Nothing about a small firm is simple

On October 24, 2010, in news, by

I think SBS has done a disservice in making active directory deployments easy.  Then when one needs to migrate one doesn’t realize that this isn’t a trivial thing.  For several years…ever since SBS can no longer to an inplace upgrade people have been asking for an easier migration.  Something simple.  But we’re overlooking the obvious.  We grow complexity over time.  We add printers and shares and databases and line of business applications and it’s not simple anymore.

If there is one thing and one thing only that I will tell you to do before migrating is run the as that will for sure catch the number one gotcha — journalwrap errors. 

But people want simple printer migrations and the problem points out the age of printers and the various printer driver issues.

People want an easy exchange migration and the Exchange team has changed the database format between 2003, 2007, and now 2010. 

When we start moving things, making the decisions to move to the cloud there were be issues as well.

The best thing you can do is understand that making something simple never is, and only if you have inflexibility for small businesses will a “Simple” migration occur.


One Response to Nothing about a small firm is simple

  1. Joe Raby says:

    I’m trying to run Aurora through it’s paces, and wanted to see how well it’ll handle different workloads and roles.

    My router doesn’t support UPnP properly (it’s a gimped Vonage V-Portal 1-port router hooked up to a Netgear unmanaged Gbe switch), so I have to set up port forwarding manually.

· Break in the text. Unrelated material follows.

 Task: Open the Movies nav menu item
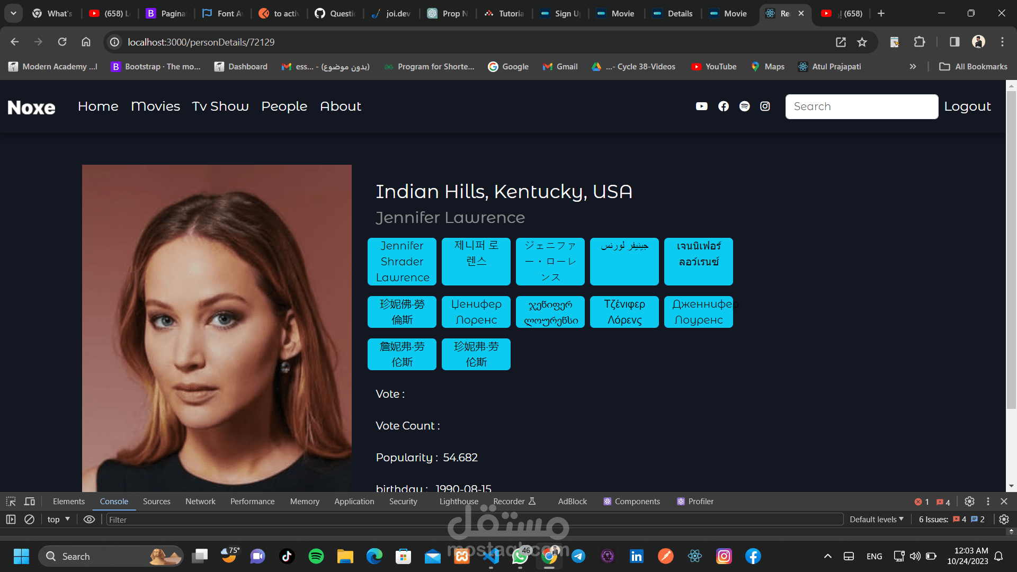click(155, 106)
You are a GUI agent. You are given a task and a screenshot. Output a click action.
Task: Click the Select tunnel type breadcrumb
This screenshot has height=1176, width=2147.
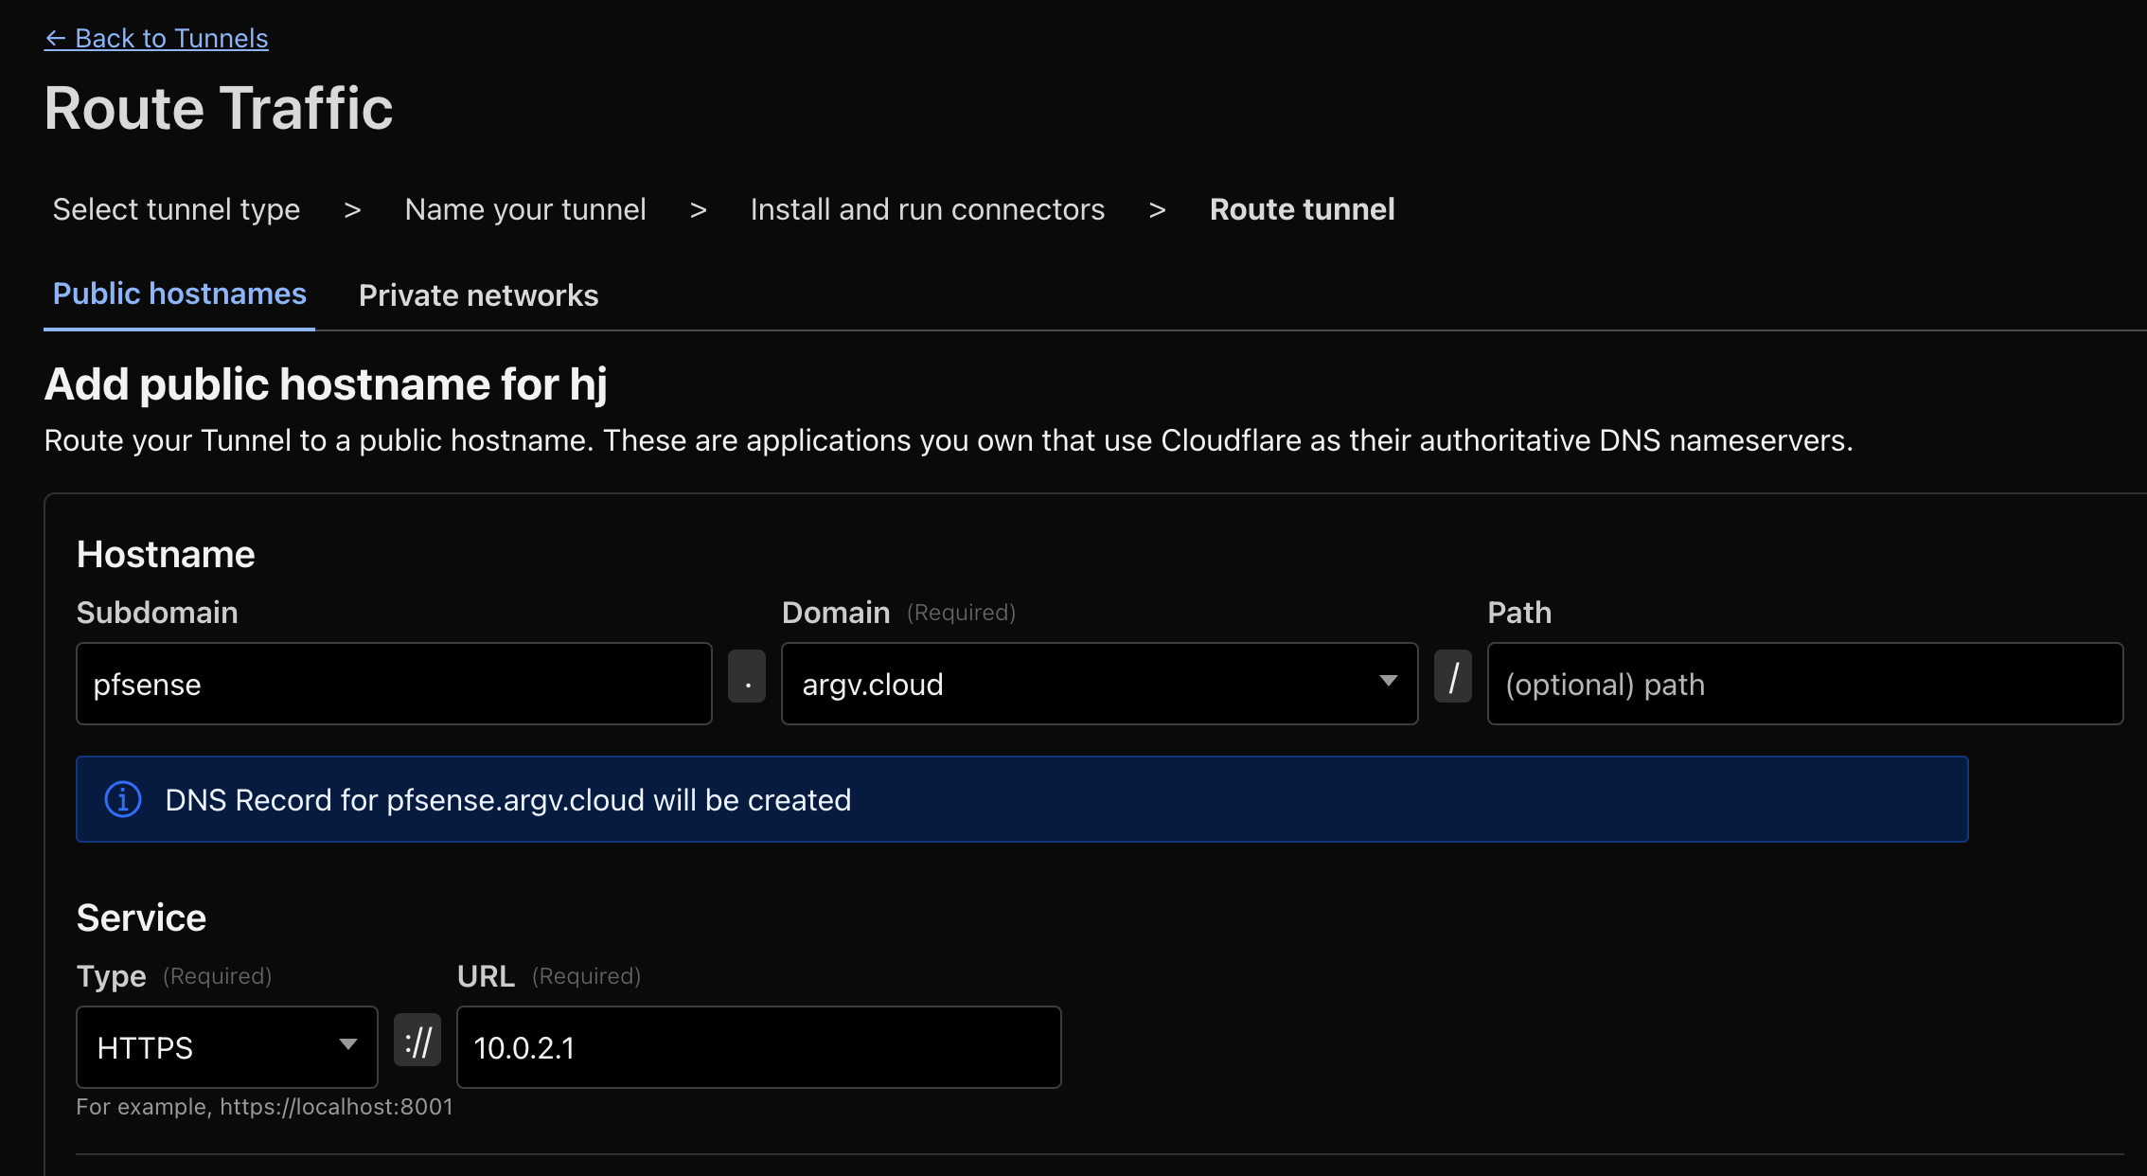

I wanted to have DaRT boot images on the server, so that meant setting up WDS. My router doesn’t support DHCP options, so that meant installing the DHCP role on the server. Plus, I have a network printer that I want to have installed on every workstation in the domain. That means install x64 and x86 print drivers on the server and set up a DHCP reservation and GPO for deployment. And then I have two wireless access points (one is used in another room as a bridge, hooked to a couple of wired computers). More DHCP reservations for those…

    Is this the kind of setup Microsoft recommends for Aurora? For the role of uneducated IT Goto Guy for drop-in deployment in an office? Not bloody likely!

    I do still like having all of the network stuff on the server box though. I do prefer using DHCP reservations over static IPs any day (except for the server, of course). Using reservations means you can manage them from one spot. Sometimes I don’t bother if DNS updates correctly, but I hate having to go to each device to configure a static IP.